• **PROBLEMS**
1. Quote the passage of the France–Morocco match report starting with "The result books" and going on through "a knockout game.".
2. Write what comes next in the article on France's quarter-final win over Morocco, picking up after its final sentence.

• **SUPPLIED TEXT**

--

France end Morocco's run to set up World Cup semi-final, with Mbappé and Dembélé doing the damage in Boston
A 2-0 win in Foxborough sends Les Bleus into the last four and ends Morocco's historic tournament — the kind of result that exposes how thin the line remains between a generation-defining run and a familiar European power play.

BOSTON — Kylian Mbappé and Ousmane Dembélé scored the goals, Didier Deschamps supplied the game management, and on Thursday evening at a packed Gillette Stadium France ended Morocco's tournament with a 2-0 quarter-final win that felt at once routine and consequential. The Atlas Lions, the first African nation to reach a World Cup quarter-final since Cameroon in 1990 and the first Arab side ever to make the last eight, departed the 2026 edition with their reputation enhanced and their adventure over.
The result books France's place in the semi-finals and confirms what the bracket had quietly signalled: when Les Bleus click, the gap between a European heavyweight and a history-making outsider is still measured in individual brilliance rather than systems. Mbappé and Dembélé each found the net in a tie that France controlled without ever entirely dominating, a pattern familiar to anyone who has watched Deschamps manage a knockout game.
How the game was won
France struck through the two forwards the modern national team is built around. According to France 24's match report, Mbappé broke a deadlock that had been threatened but not landed in a first half Morocco had largely survived, and Dembélé added a second to settle the contest. The Epoch Times' wire of the result framed the goals as the decisive difference between a side that had been here before and a side learning how often this stage punishes the slightest lapse.

--

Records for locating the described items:
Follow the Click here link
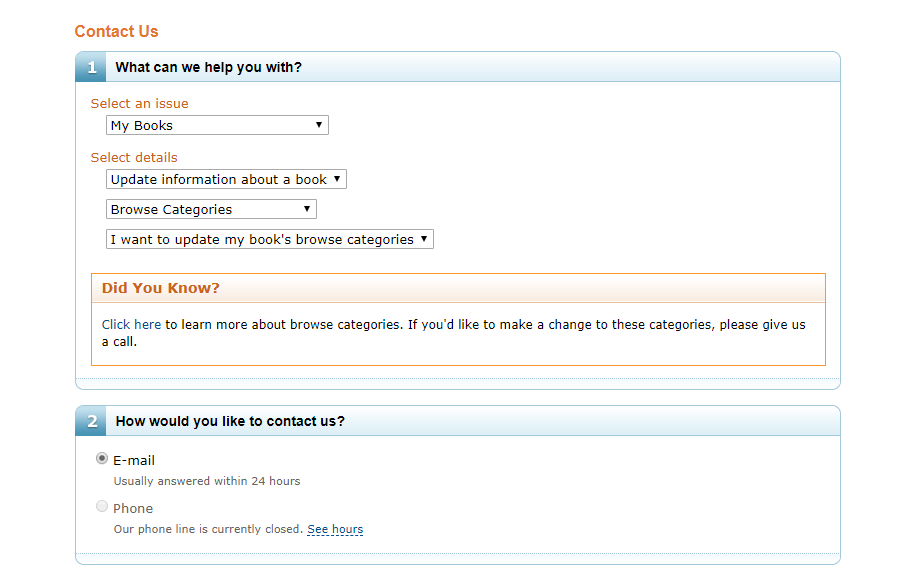Viewport: 914px width, 579px height. click(x=131, y=325)
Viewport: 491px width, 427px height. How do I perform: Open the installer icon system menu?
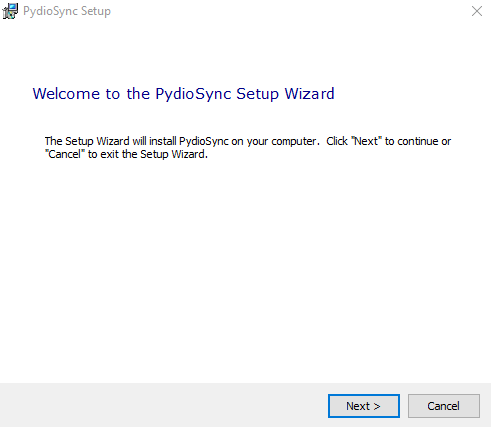click(10, 11)
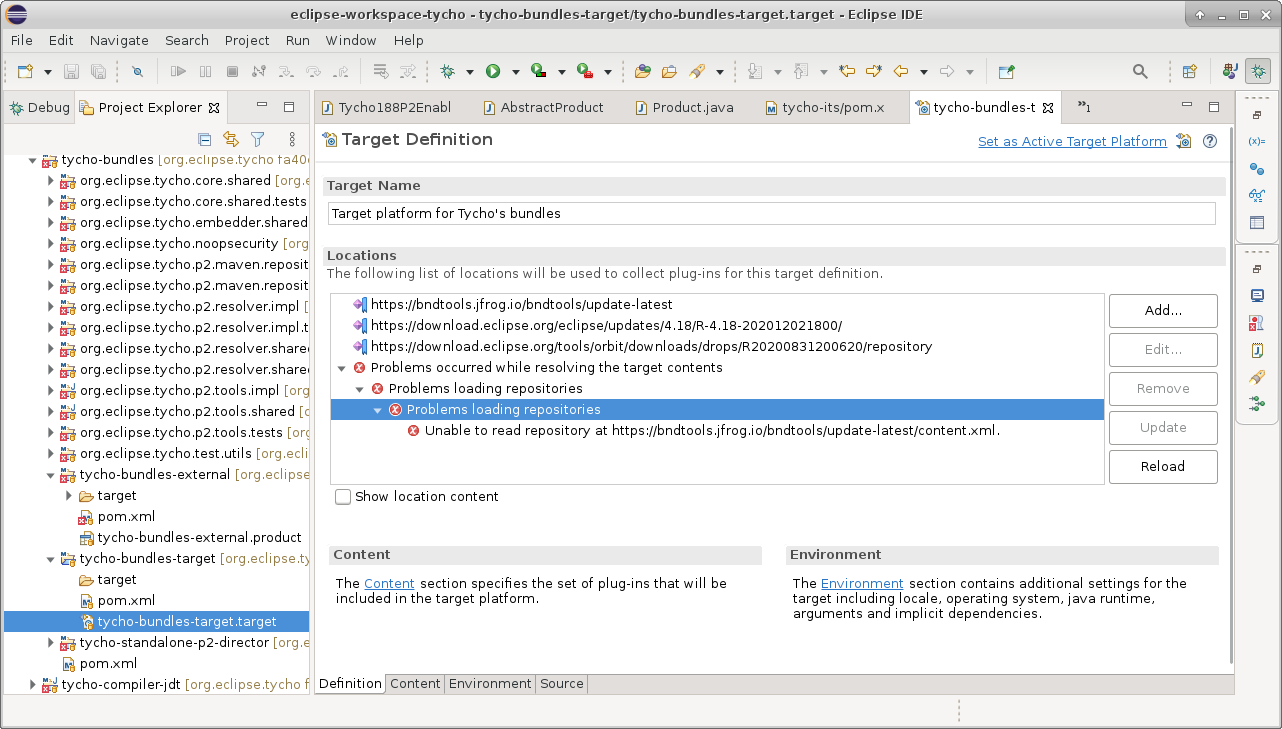
Task: Switch to the Source tab
Action: tap(561, 684)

--

• **ANSWERS PROVIDED**
1.
The result books France's place in the semi-finals and confirms what the bracket had quietly signalled: when Les Bleus click, the gap between a European heavyweight and a history-making outsider is still measured in individual brilliance rather than systems. Mbappé and Dembélé each found the net in a tie that France controlled without ever entirely dominating, a pattern familiar to anyone who has watched Deschamps manage a knockout game.

2.
The shape of the match matters as much as the scoreline. Morocco's run to the last eight — a group stage that included a win over Belgium and a knockout win on penalties against a European opponent — had been built on defensive compactness, set-piece threat and a tactical clarity supplied by coach Walid Regragui. Against France, that discipline held for long stretches. The two goals came from the kind of moments that world-class attackers manufacture: a half-yard of space, a pass threaded into it, a finish that did not need a second invitation.
What the scoreline does not show is the workload. France's midfield had to absorb pressure that Belgium and Spain had not put on Regragui's side earlier in the tournament. That Deschamps' team did so without conceding — and without the kind of late scramble that has occasionally defined their knockout football — is the most useful data point for what comes next.
What the Moroccan run actually meant
It is worth pausing on what Morocco has just done, because the framing of "upset" undersells it. Regragui's squad arrived at this World Cup as the highest-ranked African side in FIFA's listing and exited as the first African team to reach the men's quarter-finals in 36 years. Along the way they beat Belgium in the group, navigated a knockout bracket that included a European side, and drew a global audience that had rarely watched African football with this kind of sustained attention.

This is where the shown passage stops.